En ocasiones, al periodista no le queda más remedio que ponerse un poco pesado. Esta es una de ellas. Pero se hace necesario insistir en la interesantísima progresión de este jugador, que se mueve ya con una naturalidad pasmosa en el meridiano del top-50 mundial y que, por si faltaba alguna confirmación, acaba de conseguir su mejor resultado en un ‘major’. Precisamente, desbancando al que obtuvo hace un par de meses en Augusta, donde fue vigésimo y ya anduvo por aquí y por allá, con el bombo y los platillos, haciendo ruido.
Una evolución intachable que gana dimensión cuando recordamos que hace justo dos años el madrileño andaba estancado y deshojando una margarita venenosa: me opero de la espalda, no me opero, me opero, no me opero… En junio de 2011 llevaba ya unos cuantos meses parado y casi desesperado por culpa de una complicada lesión en una vértebra. Había probado distintos tratamientos y daba la sensación de que ninguno era el correcto. Le molestaba una barbaridad, no podía entrenarse… Y no faltaron algunas jornadas obscuras, repletas de dudas y temores. En el mes de julio dio con la tecla y su salud vio la luz al final del túnel. Después cambió algunos hábitos (dieta, entrenamientos…) y fue modelando este sólido jugador que hoy se muestra al mundo jugando junto a Tiger Woods durante el fin de semana de un Grande si lo que toca es jugar junto al Número 1. O junto al Número 2. O con los dos juntos. Y suele ser una buena señal andar en semejantes compañías.
Aunque él no termine de reconocerlo públicamente, además de la mejora física, algo se había transformado también en sus conexiones neuronales cuando regresó a la competición. Comenzó a tomarse con más filosofía los errores, los pequeños desastres nuestros de cada día en un campo de golf, y el número de calentones por vuelta y por semana se redujo considerablemente (o al menos pudo mantenerlos a raya).
Sin esta paciencia, sin un temperamento domado, es muy difícil encadenar cuatro vueltas en un US Open de 71-72-72 y 72 golpes. Malos gestos, los justos, y fugas de energía en pataletas, ni una.

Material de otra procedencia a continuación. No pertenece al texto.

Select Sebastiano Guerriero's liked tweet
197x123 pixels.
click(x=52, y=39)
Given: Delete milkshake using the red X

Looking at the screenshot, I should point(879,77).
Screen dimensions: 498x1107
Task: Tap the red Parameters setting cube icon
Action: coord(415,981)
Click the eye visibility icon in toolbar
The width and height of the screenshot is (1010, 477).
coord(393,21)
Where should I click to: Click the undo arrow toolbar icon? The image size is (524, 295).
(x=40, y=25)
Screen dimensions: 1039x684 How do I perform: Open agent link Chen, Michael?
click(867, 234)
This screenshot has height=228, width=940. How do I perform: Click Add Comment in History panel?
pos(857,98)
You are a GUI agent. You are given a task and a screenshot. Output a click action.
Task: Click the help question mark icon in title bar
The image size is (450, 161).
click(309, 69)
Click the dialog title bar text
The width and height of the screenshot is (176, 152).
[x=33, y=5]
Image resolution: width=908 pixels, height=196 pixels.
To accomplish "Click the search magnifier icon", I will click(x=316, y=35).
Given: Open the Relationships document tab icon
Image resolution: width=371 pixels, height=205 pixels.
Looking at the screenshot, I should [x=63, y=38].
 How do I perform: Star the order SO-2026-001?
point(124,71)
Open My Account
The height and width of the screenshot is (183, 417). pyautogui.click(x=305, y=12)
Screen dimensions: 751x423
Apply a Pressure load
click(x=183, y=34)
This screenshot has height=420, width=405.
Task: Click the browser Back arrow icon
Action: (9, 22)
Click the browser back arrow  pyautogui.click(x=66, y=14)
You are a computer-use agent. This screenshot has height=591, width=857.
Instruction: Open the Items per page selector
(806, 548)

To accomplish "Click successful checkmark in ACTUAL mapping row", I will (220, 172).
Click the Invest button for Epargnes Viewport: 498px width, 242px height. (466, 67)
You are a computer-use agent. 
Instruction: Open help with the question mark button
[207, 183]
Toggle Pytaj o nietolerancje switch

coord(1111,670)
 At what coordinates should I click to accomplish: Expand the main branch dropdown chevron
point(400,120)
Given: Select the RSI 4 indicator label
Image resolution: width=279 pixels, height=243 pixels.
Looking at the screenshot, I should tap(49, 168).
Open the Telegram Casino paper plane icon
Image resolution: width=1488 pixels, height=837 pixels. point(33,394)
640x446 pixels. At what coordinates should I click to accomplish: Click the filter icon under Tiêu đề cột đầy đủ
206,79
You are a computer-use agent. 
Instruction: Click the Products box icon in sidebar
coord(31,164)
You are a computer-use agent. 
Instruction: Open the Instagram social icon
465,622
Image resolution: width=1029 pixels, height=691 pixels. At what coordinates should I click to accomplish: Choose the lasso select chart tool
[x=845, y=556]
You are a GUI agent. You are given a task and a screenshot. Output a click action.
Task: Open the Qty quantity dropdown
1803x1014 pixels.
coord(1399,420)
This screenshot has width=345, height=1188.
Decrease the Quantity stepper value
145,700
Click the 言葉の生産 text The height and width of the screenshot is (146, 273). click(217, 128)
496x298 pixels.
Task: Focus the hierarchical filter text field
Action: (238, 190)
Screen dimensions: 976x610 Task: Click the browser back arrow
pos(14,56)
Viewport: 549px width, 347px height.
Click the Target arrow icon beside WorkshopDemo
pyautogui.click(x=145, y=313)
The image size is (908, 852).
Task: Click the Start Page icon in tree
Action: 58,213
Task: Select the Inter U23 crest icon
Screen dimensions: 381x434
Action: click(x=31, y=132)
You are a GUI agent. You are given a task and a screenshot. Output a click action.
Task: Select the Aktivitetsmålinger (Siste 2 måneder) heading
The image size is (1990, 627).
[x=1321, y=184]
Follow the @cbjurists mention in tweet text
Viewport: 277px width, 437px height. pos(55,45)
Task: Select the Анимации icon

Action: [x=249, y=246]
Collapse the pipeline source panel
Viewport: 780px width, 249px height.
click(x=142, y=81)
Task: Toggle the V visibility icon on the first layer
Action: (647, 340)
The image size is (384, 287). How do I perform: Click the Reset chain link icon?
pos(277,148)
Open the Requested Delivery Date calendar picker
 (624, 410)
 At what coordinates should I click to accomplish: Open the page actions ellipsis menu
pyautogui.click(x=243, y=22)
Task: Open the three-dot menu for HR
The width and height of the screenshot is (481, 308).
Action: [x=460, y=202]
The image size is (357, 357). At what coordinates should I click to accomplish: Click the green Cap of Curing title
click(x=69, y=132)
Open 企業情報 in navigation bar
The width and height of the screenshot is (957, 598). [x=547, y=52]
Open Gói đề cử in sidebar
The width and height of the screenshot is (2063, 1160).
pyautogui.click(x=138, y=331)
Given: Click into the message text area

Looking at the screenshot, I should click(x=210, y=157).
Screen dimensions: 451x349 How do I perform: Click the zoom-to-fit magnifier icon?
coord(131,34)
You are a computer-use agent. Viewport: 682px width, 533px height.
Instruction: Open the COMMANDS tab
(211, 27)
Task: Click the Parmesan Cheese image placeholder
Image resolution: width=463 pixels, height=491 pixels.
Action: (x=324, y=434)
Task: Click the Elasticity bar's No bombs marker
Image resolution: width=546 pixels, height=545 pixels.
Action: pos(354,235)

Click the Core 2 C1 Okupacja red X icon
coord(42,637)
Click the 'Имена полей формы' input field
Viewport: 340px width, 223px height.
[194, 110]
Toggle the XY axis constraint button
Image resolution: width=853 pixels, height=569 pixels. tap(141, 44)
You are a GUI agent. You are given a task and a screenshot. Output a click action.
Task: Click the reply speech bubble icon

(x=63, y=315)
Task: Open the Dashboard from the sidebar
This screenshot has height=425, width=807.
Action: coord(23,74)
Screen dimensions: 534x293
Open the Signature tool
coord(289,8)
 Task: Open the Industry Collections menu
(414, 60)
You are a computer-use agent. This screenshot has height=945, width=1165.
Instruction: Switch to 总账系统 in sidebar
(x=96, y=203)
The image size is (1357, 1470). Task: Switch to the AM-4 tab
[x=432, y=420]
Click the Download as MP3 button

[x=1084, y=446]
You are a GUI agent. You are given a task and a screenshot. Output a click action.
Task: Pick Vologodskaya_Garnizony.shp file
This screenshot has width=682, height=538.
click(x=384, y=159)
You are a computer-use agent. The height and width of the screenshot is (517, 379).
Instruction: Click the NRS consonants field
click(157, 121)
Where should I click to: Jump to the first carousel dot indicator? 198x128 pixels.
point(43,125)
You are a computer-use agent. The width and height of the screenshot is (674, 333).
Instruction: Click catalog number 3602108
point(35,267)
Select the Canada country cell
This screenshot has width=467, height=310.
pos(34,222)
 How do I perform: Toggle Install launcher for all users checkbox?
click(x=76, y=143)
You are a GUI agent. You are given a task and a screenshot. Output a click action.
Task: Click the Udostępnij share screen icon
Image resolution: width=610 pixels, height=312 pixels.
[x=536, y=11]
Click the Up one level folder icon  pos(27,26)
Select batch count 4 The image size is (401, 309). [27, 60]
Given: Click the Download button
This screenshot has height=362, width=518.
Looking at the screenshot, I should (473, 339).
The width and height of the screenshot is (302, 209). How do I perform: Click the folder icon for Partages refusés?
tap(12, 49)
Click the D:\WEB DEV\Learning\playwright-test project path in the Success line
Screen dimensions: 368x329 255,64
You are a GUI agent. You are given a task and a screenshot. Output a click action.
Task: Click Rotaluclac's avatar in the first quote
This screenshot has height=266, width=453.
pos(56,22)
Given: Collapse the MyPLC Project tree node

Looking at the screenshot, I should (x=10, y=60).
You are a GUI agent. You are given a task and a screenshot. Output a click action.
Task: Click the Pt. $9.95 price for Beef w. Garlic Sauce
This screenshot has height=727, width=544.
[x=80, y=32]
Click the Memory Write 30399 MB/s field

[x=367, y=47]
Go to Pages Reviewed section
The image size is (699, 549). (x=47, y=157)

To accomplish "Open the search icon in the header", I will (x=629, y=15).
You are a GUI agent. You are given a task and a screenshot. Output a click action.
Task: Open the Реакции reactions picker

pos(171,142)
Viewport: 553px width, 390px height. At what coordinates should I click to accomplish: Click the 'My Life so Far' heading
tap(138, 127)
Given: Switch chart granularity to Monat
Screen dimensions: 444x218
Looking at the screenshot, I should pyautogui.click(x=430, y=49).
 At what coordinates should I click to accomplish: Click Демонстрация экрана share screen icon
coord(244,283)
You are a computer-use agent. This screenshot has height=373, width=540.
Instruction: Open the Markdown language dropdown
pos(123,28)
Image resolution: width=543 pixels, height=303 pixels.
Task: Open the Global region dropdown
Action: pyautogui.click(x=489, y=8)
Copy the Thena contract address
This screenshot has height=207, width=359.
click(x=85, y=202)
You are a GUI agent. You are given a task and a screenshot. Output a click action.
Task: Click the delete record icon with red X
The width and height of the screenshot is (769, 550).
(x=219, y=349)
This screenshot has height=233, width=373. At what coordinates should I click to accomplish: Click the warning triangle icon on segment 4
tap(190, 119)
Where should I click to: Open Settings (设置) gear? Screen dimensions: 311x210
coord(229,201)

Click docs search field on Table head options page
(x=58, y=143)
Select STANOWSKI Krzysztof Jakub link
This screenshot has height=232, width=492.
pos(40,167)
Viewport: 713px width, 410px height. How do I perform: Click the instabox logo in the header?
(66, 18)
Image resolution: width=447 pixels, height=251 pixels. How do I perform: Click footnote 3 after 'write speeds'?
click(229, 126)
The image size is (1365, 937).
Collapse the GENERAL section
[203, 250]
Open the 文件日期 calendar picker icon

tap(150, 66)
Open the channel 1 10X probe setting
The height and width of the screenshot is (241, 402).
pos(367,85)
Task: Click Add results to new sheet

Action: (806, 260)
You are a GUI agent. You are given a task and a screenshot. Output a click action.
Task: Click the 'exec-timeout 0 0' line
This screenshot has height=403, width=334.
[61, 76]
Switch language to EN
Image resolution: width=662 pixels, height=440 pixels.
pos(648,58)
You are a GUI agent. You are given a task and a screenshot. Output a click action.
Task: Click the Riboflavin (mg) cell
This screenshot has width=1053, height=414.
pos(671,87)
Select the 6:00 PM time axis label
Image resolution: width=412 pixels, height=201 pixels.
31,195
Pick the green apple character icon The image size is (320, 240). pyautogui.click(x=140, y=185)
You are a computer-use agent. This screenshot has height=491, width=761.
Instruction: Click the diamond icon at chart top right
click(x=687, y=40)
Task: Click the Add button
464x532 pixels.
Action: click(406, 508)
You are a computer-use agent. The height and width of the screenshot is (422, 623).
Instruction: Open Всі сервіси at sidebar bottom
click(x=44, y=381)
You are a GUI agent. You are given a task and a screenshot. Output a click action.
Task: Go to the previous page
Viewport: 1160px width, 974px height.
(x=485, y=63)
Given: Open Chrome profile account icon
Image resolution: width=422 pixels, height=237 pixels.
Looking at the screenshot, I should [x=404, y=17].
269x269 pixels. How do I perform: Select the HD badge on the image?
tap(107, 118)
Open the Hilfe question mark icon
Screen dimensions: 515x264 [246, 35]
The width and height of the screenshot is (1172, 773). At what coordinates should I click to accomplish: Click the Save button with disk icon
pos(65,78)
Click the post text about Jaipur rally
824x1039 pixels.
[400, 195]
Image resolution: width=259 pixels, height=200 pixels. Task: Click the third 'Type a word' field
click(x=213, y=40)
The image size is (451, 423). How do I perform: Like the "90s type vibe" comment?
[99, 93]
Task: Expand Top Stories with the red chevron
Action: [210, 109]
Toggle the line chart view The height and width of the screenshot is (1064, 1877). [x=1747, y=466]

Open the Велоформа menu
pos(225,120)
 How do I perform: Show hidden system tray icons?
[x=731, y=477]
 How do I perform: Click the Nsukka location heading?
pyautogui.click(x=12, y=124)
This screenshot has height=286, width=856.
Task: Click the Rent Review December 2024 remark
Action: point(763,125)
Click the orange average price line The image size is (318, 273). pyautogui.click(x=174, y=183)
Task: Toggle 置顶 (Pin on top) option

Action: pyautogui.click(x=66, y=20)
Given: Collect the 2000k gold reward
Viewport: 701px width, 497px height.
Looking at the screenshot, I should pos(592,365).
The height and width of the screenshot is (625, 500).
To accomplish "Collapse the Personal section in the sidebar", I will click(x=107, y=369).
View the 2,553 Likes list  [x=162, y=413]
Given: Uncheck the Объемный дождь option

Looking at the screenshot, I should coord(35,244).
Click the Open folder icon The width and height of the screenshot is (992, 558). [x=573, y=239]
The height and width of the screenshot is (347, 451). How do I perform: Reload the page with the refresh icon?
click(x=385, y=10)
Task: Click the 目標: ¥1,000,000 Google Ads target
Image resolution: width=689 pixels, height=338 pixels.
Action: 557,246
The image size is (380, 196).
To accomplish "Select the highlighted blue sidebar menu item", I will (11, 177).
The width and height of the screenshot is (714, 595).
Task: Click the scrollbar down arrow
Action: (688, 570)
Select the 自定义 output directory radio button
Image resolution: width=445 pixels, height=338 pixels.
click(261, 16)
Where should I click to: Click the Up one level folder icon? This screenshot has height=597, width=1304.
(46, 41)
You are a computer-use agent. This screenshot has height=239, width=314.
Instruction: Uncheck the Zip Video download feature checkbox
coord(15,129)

A día de hoy sí se puede estar plenamente convencido de que Fernández Castaño luchará antes o después por la victoria en un Grande. O de que formará parte de un equipo Ryder. Son palabras mayores, es cierto, pero él ha encontrado el librito de instrucciones para desenvolverse con eficacia en el proceloso mar del éxito deportivo. Y lo sigue paso a paso, rebañando con esmero hasta el último resto de sus capacidades y, lo que es mejor, sorteando cualquier barrera mental.